France | France, Conseil d'État, 8ème - 3ème chambres réunies, 13 novembre 2023, 466959


Vu la procédure suivante :

M. A... B... a demandé au tribunal administratif de Marseille de condamner l'établissement public foncier Provence-Alpes-Côte d'Azur (EPF PACA) à lui verser la somme de 150 000 euros en réparation des préjudices qu'il estime avoir subis, en sa qualité d'acquéreur évincé, du fait, d'une part, de l'illégalité d'une décision de préemption du 12 août 2011 et, d'autre part, de la mauvaise exécution du jugement annulant cette décision. Par un jugement n° 1607376 du 19 décembre 2019, ce tribunal a rejeté sa demande.

Par un arrêt n° 20MA0

0603 du 27 juin 2022, la cour administrative d'appel de Marseille a rejeté l'appel...

Vu la procédure suivante :

M. A... B... a demandé au tribunal administratif de Marseille de condamner l'établissement public foncier Provence-Alpes-Côte d'Azur (EPF PACA) à lui verser la somme de 150 000 euros en réparation des préjudices qu'il estime avoir subis, en sa qualité d'acquéreur évincé, du fait, d'une part, de l'illégalité d'une décision de préemption du 12 août 2011 et, d'autre part, de la mauvaise exécution du jugement annulant cette décision. Par un jugement n° 1607376 du 19 décembre 2019, ce tribunal a rejeté sa demande.

Par un arrêt n° 20MA00603 du 27 juin 2022, la cour administrative d'appel de Marseille a rejeté l'appel formé par M. B... contre ce jugement.

Par un pourvoi sommaire, un mémoire complémentaire et un mémoire en réplique enregistrés les 25 août 2022, 25 novembre 2022 et 8 mars 2023 au secrétariat du contentieux du Conseil d'État, M. B... demande au Conseil d'Etat :

1°) d'annuler cet arrêt ;

2°) de mettre à la charge de l'Etat la somme de 4 000 euros au titre de l'article L. 761-1 du code de justice administrative.

Vu les autres pièces du dossier ;

Vu :

- le code de l'urbanisme, notamment ses articles L. 213-11-1 et L. 213-12 ;

- le code de justice administrative ;

Après avoir entendu en séance publique :

- le rapport de M. Vincent Mahé, conseiller d'Etat,

- les conclusions de Mme Karin Ciavaldini, rapporteure publique ;

La parole ayant été donnée, après les conclusions, à la SCP Waquet, Farge, Hazan, avocat de M. B... et à la SCP Gadiou, Chevallier, avocat de l'EPF PACA ;

Considérant ce qui suit :

1. Il ressort des pièces du dossier soumis aux juges du fond que, par une décision du 12 août 2011, l'établissement public foncier Provence-Alpes-Côte d'Azur (EPF PACA) a exercé son droit de préemption en vue de l'acquisition, pour un montant de 355 000 euros, d'un entrepôt d'une superficie de 880 m2 qui avait fait l'objet d'une déclaration d'intention d'aliéner au prix de 370 000 euros.
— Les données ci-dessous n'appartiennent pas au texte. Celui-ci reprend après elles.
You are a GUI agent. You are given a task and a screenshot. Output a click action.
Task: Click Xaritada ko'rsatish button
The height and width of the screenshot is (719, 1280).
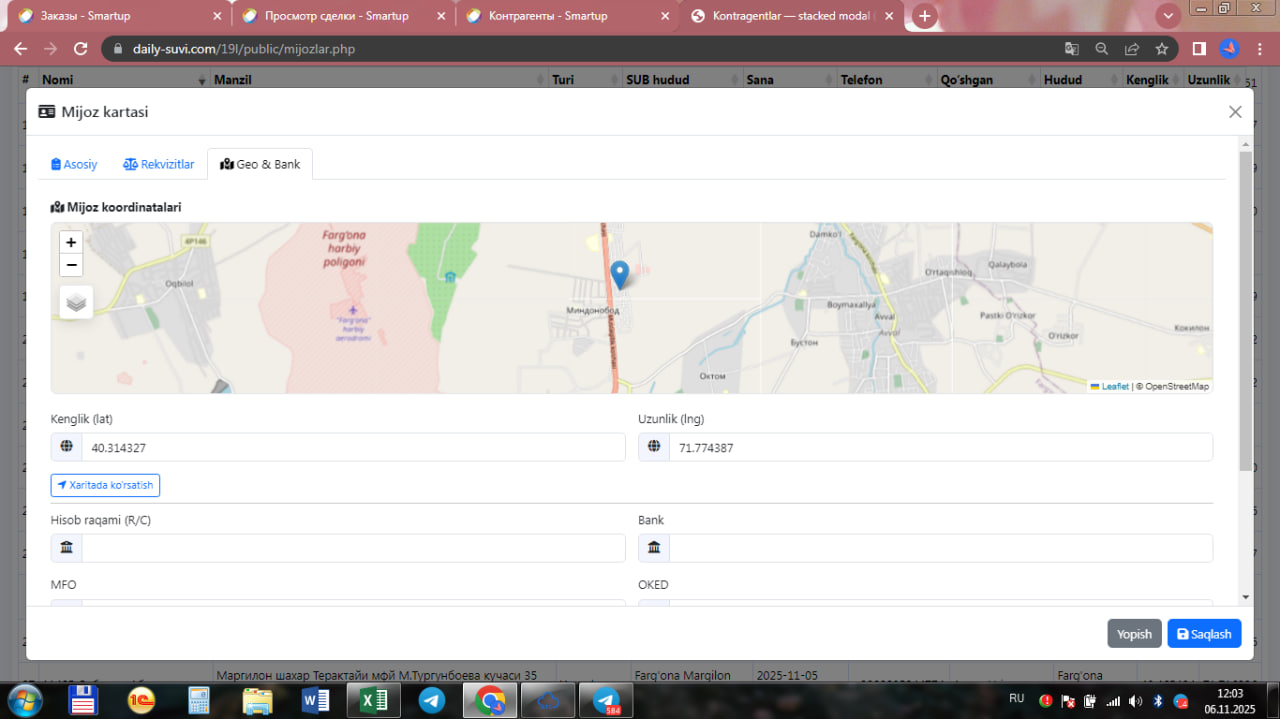(x=105, y=485)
Par un jugement n° 1106458 du 30 mai 2013, le tribunal administratif de Marseille a annulé cette décision pour incompétence de son auteur, en raison de l'absence de publication de la décision du maire de Marseille déléguant son droit de préemption à l'EPF PACA. Le tribunal a, par ce même jugement, enjoint à l'EPF PACA de proposer à M. B..., acquéreur évincé, l'acquisition du bien en litige à un prix rétablissant autant que possible les conditions de la transaction initiale, sans enrichissement sans cause de l'une quelconque des parties. En application de ce jugement, l'EPF PACA a proposé à M. B..., par un courrier du 7 août 2014, d'acquérir le bien préempté, dépourvu de sa toiture, au prix de 432 939 euros, en justifiant ce montant par les travaux de dépose du toit qu'il avait entrepris dans le but d'éviter que le bien soit irrégulièrement occupé. M. B... ayant refusé cette offre, il a, après plusieurs échanges infructueux avec l'EPF PACA, demandé le 12 septembre 2016 au tribunal administratif de Marseille de condamner cet établissement à lui verser la somme de 150 000 euros en réparation des préjudices qu'il estimait avoir subis en sa qualité d'acquéreur évincé. Cette demande a été rejetée par le tribunal administratif par un jugement du 19 décembre 2019. M. B... se pourvoit en cassation contre l'arrêt du 27 juin 2022 par lequel la cour administrative d'appel de Marseille a rejeté l'appel qu'il avait formé contre ce jugement.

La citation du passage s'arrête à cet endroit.